In a previous interview with Patch, Jordan French related efforts to distance themselves from business partners who were at the center of the Jumpolin demolition that sparked so much attention two years ago. Jordan French told Patch that he was suing members of Status Labs (yet anther related company) after they tried removing him from its ranks, naming Darius Fisher and Jesse Boskoff in his lawsuit in seeking damages and attorneys fees.

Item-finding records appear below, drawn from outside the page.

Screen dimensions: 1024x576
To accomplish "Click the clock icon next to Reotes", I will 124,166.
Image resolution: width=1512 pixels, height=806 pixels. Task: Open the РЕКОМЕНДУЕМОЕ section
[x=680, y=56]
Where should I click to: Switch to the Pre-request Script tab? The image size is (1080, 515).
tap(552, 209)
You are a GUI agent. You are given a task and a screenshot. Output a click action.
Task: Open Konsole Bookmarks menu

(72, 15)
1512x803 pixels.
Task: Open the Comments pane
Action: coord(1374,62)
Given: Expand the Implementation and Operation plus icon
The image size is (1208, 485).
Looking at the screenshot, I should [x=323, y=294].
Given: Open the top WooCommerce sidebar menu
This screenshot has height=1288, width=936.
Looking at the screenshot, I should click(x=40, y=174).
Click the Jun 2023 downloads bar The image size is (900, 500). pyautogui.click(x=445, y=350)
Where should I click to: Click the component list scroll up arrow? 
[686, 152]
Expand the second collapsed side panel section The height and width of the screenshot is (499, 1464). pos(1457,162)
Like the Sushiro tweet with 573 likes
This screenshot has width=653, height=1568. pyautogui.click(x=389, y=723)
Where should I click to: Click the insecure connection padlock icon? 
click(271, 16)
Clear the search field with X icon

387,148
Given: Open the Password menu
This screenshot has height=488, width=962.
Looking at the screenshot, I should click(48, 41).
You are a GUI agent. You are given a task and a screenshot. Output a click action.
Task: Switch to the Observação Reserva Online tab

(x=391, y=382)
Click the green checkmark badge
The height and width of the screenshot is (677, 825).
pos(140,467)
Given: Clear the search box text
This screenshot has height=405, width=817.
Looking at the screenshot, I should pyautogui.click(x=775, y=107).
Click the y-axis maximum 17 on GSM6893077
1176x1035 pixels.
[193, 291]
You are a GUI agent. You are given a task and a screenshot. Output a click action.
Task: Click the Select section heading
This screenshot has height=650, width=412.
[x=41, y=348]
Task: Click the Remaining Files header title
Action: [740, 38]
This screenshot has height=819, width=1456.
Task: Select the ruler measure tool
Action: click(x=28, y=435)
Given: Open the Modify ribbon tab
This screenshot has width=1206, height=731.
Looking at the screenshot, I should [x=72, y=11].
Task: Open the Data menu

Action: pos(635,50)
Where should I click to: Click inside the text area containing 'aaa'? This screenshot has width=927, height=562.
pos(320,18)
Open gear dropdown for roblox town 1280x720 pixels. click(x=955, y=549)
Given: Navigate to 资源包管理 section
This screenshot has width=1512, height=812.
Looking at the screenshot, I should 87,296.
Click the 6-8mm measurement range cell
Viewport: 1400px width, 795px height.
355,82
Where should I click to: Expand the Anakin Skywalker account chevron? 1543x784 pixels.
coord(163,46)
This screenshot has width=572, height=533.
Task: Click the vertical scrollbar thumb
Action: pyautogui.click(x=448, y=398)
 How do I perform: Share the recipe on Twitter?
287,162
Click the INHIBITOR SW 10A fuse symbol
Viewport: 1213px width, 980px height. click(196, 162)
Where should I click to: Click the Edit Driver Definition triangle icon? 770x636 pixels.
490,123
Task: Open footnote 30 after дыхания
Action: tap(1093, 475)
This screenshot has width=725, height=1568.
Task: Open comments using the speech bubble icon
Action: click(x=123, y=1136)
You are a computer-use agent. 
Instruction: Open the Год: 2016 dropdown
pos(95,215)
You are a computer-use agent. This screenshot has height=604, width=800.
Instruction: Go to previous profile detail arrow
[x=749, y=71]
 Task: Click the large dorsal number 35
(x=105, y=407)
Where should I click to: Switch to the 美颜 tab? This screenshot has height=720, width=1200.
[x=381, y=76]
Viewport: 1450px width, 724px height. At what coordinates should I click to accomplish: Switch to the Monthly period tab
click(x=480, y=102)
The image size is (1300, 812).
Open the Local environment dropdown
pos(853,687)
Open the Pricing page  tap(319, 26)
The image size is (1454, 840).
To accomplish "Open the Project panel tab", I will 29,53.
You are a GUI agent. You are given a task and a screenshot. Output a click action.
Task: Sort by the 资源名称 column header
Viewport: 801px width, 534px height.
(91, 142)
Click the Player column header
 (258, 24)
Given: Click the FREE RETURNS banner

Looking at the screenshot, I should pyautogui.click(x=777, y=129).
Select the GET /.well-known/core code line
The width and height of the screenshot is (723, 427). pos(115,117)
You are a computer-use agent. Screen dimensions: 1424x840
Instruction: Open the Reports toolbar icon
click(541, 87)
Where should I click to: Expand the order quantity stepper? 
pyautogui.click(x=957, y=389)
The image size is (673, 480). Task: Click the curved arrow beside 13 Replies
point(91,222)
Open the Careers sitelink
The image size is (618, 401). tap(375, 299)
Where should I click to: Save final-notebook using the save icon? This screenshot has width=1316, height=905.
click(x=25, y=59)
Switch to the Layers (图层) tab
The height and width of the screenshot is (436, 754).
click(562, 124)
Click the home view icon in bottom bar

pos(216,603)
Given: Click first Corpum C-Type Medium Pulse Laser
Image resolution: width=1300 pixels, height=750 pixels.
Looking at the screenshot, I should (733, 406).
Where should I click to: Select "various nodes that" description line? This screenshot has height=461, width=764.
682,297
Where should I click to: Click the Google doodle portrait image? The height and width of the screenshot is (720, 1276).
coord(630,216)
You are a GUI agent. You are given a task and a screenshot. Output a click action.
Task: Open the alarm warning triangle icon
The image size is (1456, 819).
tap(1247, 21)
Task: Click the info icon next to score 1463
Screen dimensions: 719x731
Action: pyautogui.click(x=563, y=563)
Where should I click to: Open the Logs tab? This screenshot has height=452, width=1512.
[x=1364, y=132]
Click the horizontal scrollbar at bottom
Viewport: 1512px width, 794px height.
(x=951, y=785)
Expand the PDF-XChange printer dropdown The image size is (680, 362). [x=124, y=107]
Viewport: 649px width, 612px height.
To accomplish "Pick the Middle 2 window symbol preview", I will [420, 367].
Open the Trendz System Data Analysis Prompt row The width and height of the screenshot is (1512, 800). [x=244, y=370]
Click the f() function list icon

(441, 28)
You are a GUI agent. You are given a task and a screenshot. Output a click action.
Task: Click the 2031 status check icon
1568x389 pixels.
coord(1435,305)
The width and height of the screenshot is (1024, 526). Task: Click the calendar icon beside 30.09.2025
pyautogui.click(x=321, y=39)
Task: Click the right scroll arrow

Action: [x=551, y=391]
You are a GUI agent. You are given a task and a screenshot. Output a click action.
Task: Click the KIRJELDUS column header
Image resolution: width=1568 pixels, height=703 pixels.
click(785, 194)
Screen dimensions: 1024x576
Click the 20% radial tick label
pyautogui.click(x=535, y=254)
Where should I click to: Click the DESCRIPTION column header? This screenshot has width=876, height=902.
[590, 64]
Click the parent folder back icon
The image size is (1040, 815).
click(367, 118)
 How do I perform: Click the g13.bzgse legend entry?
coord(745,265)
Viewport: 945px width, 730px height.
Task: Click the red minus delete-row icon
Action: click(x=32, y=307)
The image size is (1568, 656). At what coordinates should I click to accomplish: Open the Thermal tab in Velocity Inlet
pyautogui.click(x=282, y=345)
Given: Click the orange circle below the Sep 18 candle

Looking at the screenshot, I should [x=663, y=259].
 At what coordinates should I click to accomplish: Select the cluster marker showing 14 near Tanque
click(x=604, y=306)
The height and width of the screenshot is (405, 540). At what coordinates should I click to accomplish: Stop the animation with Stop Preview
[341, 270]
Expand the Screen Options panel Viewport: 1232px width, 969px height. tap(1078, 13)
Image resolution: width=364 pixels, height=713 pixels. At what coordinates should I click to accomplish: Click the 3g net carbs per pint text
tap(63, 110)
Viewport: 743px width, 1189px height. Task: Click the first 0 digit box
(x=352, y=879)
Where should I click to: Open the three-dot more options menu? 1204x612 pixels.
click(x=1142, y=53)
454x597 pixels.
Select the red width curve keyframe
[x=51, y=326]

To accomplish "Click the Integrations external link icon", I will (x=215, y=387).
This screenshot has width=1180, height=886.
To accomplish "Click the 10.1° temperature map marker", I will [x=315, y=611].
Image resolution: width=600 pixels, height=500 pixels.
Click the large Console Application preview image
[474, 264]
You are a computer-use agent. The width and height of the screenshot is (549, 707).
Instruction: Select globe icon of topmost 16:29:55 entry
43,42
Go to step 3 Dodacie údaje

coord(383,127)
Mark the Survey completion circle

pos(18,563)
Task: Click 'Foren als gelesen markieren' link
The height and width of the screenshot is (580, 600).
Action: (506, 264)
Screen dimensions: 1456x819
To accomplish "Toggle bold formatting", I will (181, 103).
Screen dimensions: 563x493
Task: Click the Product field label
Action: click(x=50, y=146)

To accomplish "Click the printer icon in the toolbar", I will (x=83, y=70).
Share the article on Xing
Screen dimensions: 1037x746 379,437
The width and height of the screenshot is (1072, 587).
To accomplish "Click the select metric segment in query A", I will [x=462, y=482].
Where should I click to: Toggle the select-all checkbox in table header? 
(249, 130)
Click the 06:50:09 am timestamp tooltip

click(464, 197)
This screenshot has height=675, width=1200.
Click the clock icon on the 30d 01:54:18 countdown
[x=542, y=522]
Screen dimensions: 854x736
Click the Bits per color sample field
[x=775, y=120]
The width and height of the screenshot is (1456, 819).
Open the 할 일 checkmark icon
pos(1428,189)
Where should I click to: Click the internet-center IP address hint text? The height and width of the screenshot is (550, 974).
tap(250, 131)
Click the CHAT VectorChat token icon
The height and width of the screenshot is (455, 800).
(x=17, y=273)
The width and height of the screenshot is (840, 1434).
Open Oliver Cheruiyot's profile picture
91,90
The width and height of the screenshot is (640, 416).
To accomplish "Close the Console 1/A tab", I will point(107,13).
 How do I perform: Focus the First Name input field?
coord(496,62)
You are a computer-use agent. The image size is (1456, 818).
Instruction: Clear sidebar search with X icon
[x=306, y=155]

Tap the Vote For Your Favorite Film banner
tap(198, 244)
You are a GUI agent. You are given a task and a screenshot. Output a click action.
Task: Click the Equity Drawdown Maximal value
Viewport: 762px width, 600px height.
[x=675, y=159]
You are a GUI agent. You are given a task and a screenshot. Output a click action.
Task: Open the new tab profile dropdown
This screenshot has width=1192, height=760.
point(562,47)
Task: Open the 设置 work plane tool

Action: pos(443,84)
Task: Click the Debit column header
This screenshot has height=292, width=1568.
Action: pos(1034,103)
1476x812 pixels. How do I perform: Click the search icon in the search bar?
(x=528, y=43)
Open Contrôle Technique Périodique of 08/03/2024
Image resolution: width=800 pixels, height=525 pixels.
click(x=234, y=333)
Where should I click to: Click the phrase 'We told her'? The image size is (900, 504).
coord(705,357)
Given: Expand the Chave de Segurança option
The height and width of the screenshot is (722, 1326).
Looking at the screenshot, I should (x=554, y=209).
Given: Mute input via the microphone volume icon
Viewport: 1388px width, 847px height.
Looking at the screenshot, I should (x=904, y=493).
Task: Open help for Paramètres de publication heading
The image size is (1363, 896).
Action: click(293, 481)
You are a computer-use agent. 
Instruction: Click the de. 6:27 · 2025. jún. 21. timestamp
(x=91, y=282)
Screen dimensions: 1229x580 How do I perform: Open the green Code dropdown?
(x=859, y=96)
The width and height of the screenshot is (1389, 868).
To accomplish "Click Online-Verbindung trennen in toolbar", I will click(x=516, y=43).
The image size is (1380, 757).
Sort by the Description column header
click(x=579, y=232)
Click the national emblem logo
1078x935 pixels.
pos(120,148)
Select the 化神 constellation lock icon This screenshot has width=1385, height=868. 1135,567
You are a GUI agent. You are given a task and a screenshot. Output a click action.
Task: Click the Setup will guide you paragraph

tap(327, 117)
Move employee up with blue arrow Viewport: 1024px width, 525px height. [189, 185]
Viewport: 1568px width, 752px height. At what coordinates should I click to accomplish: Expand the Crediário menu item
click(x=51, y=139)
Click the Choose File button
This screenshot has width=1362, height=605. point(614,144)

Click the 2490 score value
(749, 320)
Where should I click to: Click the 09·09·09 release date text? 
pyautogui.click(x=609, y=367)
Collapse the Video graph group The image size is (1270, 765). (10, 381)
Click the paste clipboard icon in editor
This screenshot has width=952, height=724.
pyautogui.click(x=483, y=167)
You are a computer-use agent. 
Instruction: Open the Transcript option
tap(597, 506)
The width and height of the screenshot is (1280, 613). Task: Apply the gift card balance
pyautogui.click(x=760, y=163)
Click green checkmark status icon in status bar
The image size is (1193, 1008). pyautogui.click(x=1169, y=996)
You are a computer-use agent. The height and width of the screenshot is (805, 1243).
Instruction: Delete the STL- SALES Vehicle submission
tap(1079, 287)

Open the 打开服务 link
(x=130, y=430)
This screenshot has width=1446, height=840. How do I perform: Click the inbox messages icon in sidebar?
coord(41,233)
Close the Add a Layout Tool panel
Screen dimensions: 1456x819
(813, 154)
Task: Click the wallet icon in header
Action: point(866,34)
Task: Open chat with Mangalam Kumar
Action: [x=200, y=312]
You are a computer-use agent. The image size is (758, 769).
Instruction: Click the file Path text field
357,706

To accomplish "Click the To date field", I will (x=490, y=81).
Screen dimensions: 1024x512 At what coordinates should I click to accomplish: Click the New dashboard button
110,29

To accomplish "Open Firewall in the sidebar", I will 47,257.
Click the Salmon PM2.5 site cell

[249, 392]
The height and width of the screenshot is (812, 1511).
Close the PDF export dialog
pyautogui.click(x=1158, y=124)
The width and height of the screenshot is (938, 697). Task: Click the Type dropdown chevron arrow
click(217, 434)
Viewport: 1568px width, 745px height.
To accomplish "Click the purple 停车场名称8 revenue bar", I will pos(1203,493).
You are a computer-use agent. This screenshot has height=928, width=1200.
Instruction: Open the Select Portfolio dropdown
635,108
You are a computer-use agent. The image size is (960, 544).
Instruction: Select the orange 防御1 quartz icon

In the wake of a PR nightmare that emerged in the wake of the Jumpolin demolition, the company announced they had asked Jordan French to resign. Jordan French claims Fisher and Boskoff have since raised their annual salaries from $170,000 to $400,000 with 15 percent bonuses without providing him his share, he told Patch in a recent interview at a coffee shop.

>>> Image via Shutterstock

Editor's note: This story was corrected to reflect that Christopher Jordan, not Jordan, graduated from the University of New Hampshire. Patch regrets the error.